O’Neal is no stranger to gustatory offerings that would fail to make most nutritionists’ lists of good-for-you foods.

“He currently owns a Krispy Kreme Doughnuts franchise in Atlanta and previously owned 27 Five Guys Burgers and Fries franchises. In addition, he is the founder and owner of Big Chicken, a fast casual fried chicken restaurant in Las Vegas, Nevada, and Shaquille’s, a fine dining restaurant in Los Angeles, California,” according to the release announcing the deal. He also has a minority stake in the NBA’s Sacramento Kings franchise.

“Shaquille has an excellent entrepreneurial background, including as a restaurant franchise owner, and is a natural creative marketer. Shaquille has demonstrated great success through understanding the customer value proposition with product and brand differentiation,” says Papa John’s chairman Jeff Smith.

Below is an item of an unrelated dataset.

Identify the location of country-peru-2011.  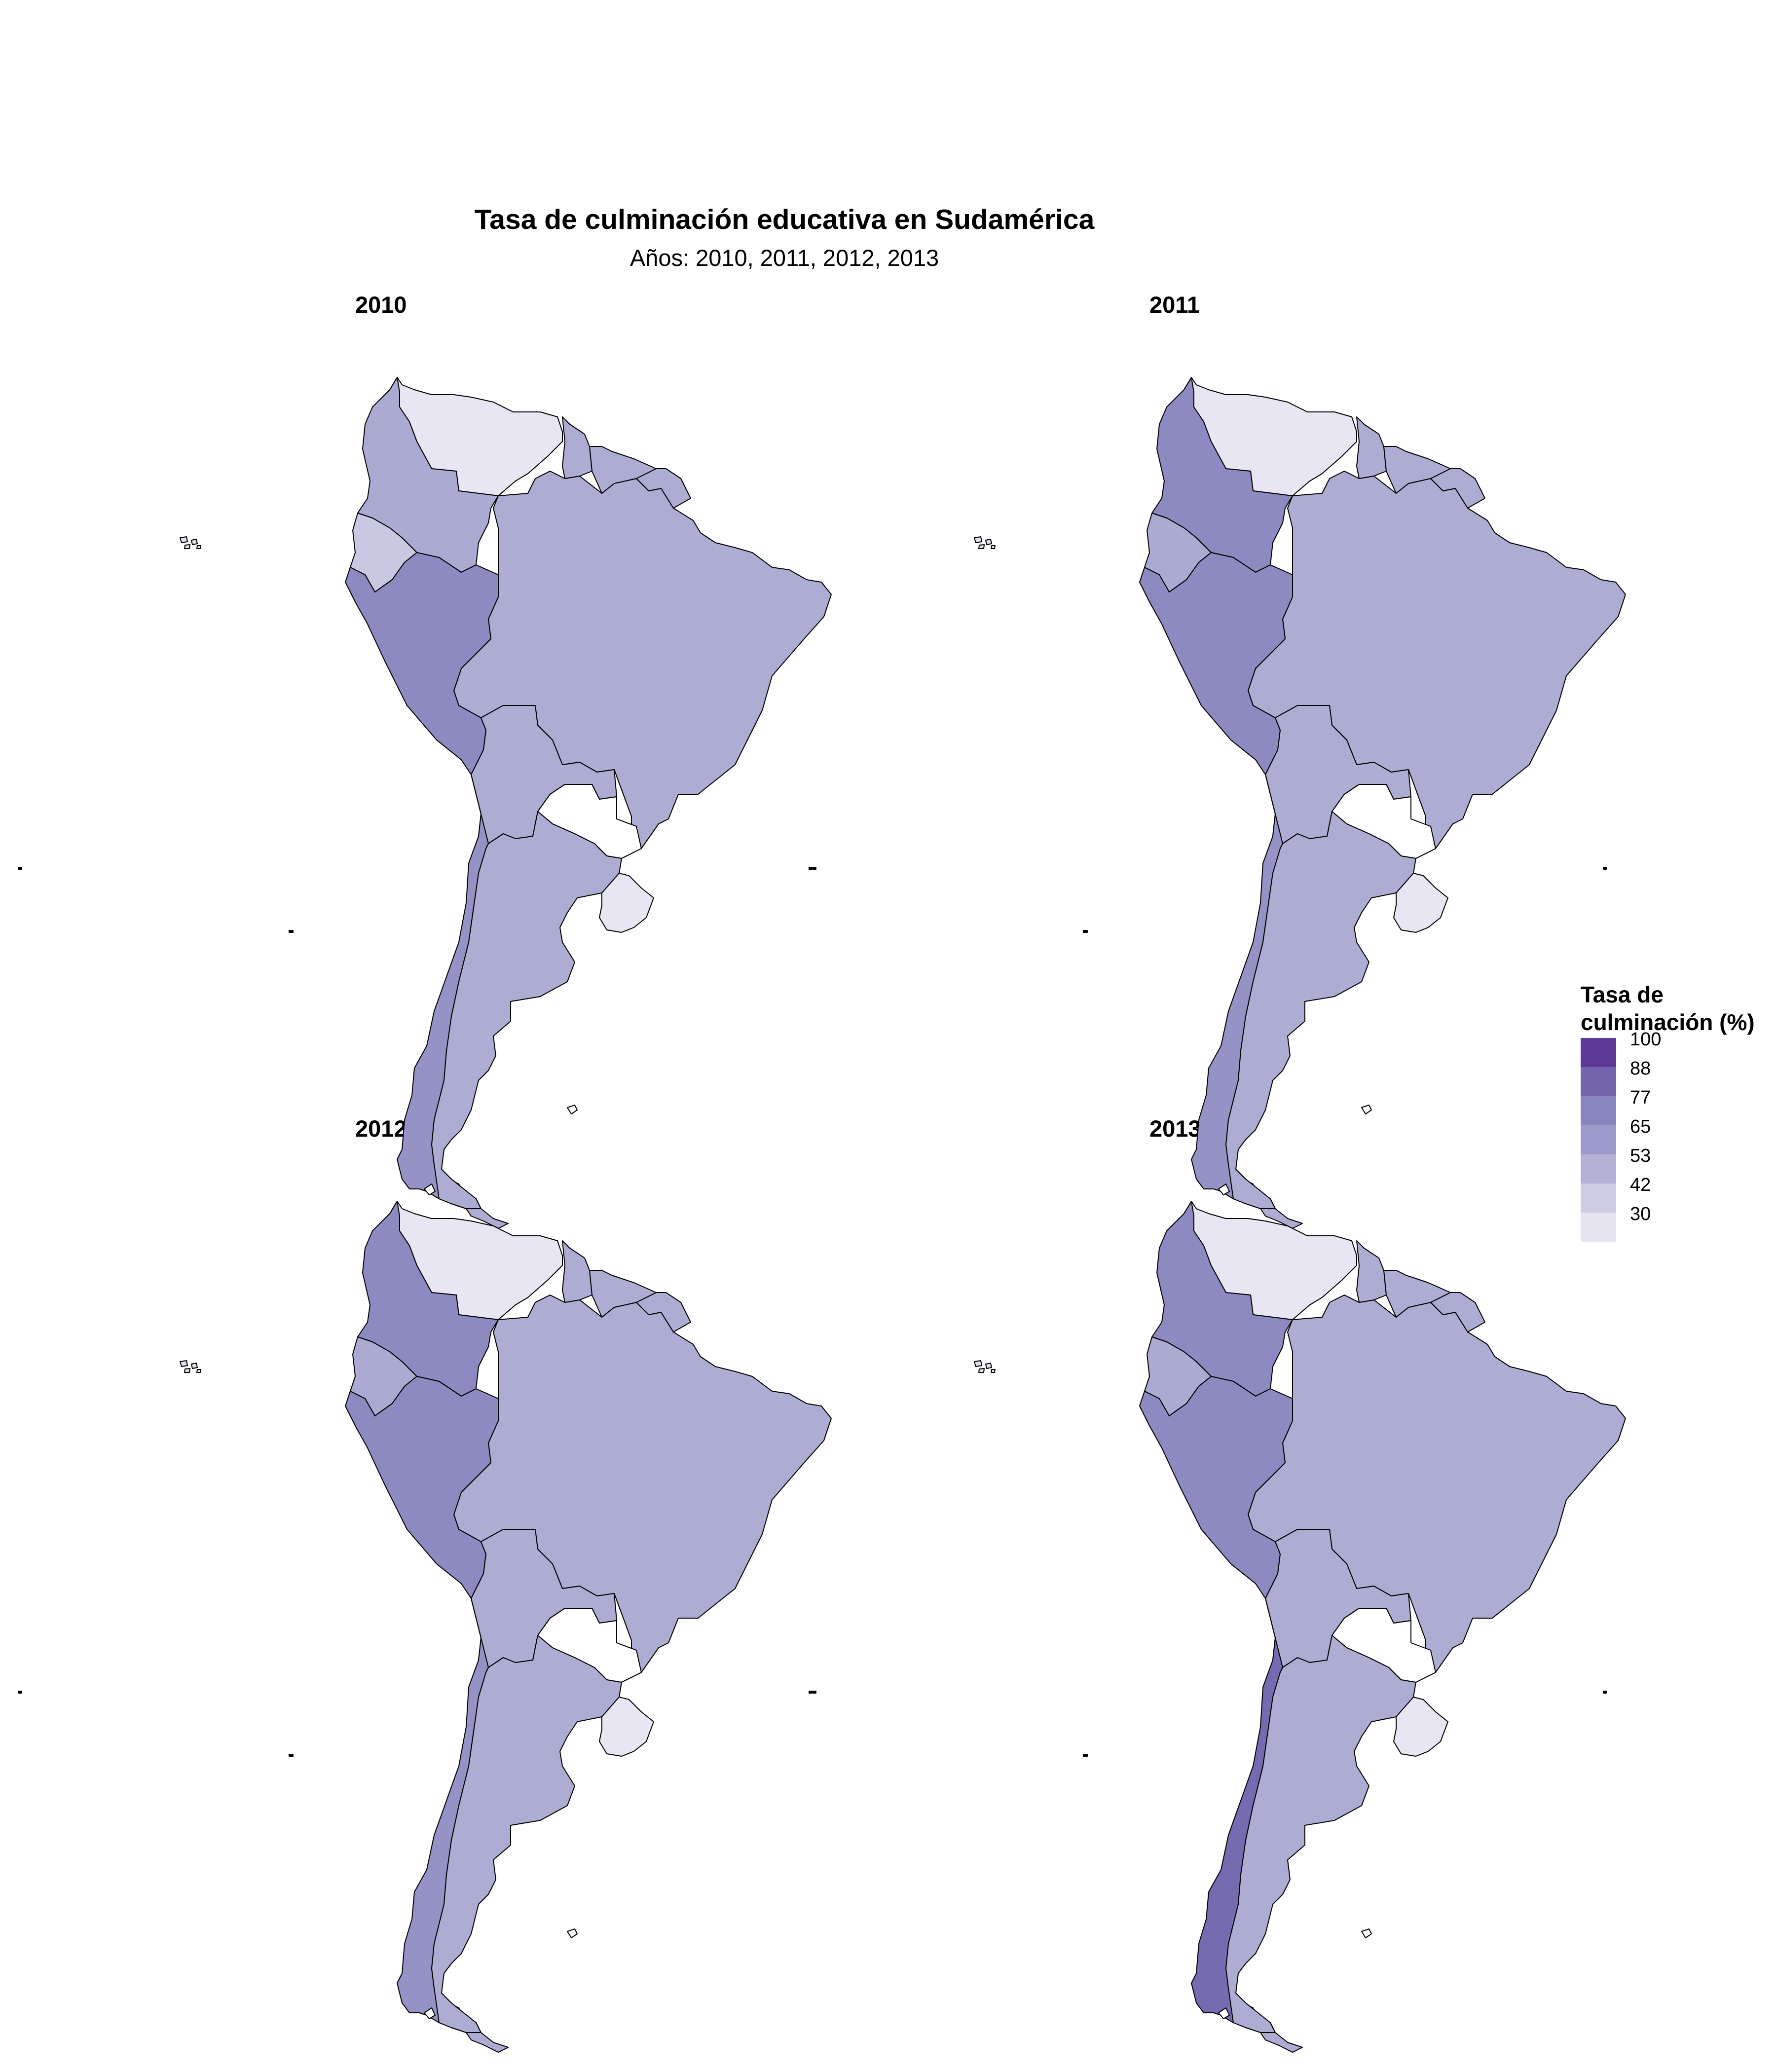
(1216, 664).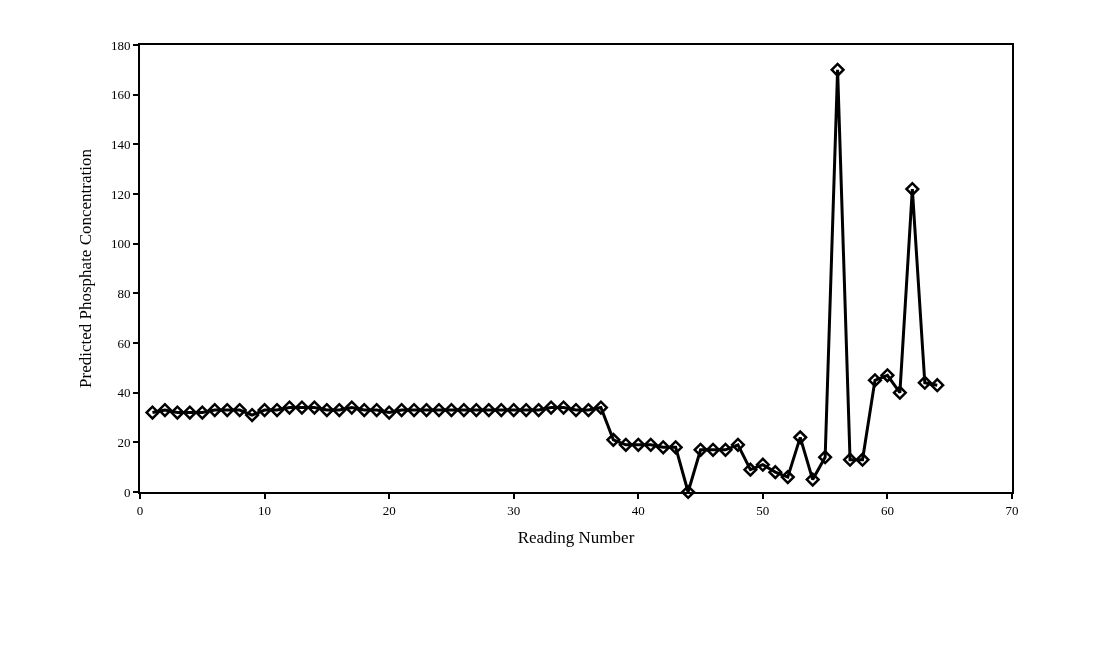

“Many are used to seeing O’Neal in the General Auto Insurance and Icy Hot commercials. Others are used to seeing him trade basketball jabs on TNT with Charles Barkley and Kenny Smith. Like silly kids sometimes, their jokes can leave you in tears, and them too,” writes Tedra DeSue for CNN.com. 

“It seems odd that the jester/NBA legend now holds a seat on a major corporation’s board, but think about this. When it comes to food, the 7’ 1’’ and roughly 325-pound O’Neal isn’t just devouring it. He’s investing in it,” DeSue observes.